08.07.2020 | 19h41


GERAL / PROJETO SERÁ VOTADO NA AL

Mauro prepara proposta para pagar plantonistas da Saúde afastados por covid

Governador afirmou que não é justo que o profissional fique todo o tempo de recuperação sem recebe.



O governador Mauro Mendes determinou a elaboração de um projeto de lei, nesta quarta-feira (08), no qual propõe que os profissionais contratados da Saúde que contraírem a covid-19 possam receber do Estado os valores dos plantões durante o período de recuperação.

O projeto deve ser encaminhado para a Assembleia Legislativa nesta quinta-feira (09).

Mendes justificou que os profissionais da Saúde contratados para as unidades hospitalares do Estado recebem por plantão e não possuem vínculo empregatício, sendo chamados conforme a disponibilidade deles e necessidade do hospital.

"Se porventura esse profissional for contaminado, não seria justo ir pra casa, ficar 14 dias de recuperação e não receber nada como ocorre hoje", registrou.

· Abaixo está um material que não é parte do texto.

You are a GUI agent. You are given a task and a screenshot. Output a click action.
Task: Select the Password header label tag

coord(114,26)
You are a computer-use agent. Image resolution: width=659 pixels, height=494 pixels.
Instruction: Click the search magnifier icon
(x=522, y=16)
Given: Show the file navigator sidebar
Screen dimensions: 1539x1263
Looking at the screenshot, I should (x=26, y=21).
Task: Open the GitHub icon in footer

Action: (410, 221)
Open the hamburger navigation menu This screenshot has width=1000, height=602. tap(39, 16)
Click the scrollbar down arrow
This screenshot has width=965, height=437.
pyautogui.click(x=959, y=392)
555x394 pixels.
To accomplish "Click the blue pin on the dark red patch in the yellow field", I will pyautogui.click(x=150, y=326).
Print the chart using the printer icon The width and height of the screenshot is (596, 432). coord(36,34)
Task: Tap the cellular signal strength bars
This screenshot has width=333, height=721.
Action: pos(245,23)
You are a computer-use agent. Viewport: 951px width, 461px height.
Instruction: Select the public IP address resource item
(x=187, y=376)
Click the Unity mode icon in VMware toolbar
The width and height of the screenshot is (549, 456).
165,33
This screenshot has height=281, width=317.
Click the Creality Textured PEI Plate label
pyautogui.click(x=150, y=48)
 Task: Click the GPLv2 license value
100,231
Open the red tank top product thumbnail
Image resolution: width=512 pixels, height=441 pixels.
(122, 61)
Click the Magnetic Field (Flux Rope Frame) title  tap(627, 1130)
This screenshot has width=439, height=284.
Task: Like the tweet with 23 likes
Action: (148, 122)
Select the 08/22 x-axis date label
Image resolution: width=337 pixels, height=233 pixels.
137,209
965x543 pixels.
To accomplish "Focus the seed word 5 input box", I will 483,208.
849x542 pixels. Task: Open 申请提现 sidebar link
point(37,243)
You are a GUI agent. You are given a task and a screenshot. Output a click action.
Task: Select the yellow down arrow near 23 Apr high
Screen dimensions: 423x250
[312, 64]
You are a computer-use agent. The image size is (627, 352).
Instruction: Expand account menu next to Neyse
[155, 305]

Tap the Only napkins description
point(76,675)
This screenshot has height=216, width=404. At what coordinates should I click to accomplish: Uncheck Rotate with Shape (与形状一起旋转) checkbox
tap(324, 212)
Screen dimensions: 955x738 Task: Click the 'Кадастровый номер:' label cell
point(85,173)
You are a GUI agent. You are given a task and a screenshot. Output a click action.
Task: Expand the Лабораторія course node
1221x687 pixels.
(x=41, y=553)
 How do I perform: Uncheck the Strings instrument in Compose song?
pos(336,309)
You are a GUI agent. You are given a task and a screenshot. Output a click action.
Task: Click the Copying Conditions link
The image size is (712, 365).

De acordo com o governador, o Estado está sensível a esta situação e o projeto de lei é uma medida que visa dar segurança para que estes profissionais possam atuar sabendo que terão respaldo financeiro caso venham a precisar.

"Esse projeto de lei que enviaremos à Assembleia prevê que ele possa receber do Estado o mesmo número de plantão que fez nos ultimos 14 dias. Ou seja, se nos últimos 14 dias antes de contrair a covid, ele fez 6 plantões, o Estado paga outros 6 plantões nos 14 dias em que ele estiver afastado", explicou.

Valorização dos profissionais

Outra medida do Governo do Estado para tornar mais atrativa a contratação de profissionais da Saúde foi o pagamento de um percentual por assiduidade, que é acrescido no valor dos plantões. 

O Estado também tem dado ampla publicidade ao edital para contratação de mais de 500 profissionais de Saúde. 

Porém, ainda há uma grande dificuldade de contratação em razão da falta de mão de obra disponível no mercado, e esse é um dos principais desafios para o enfrentamento do coronavírus em todo o Brasil. Somente em Mato Grosso, mais de 60 profissionais essenciais para a manutenção de UTIs estão afastados.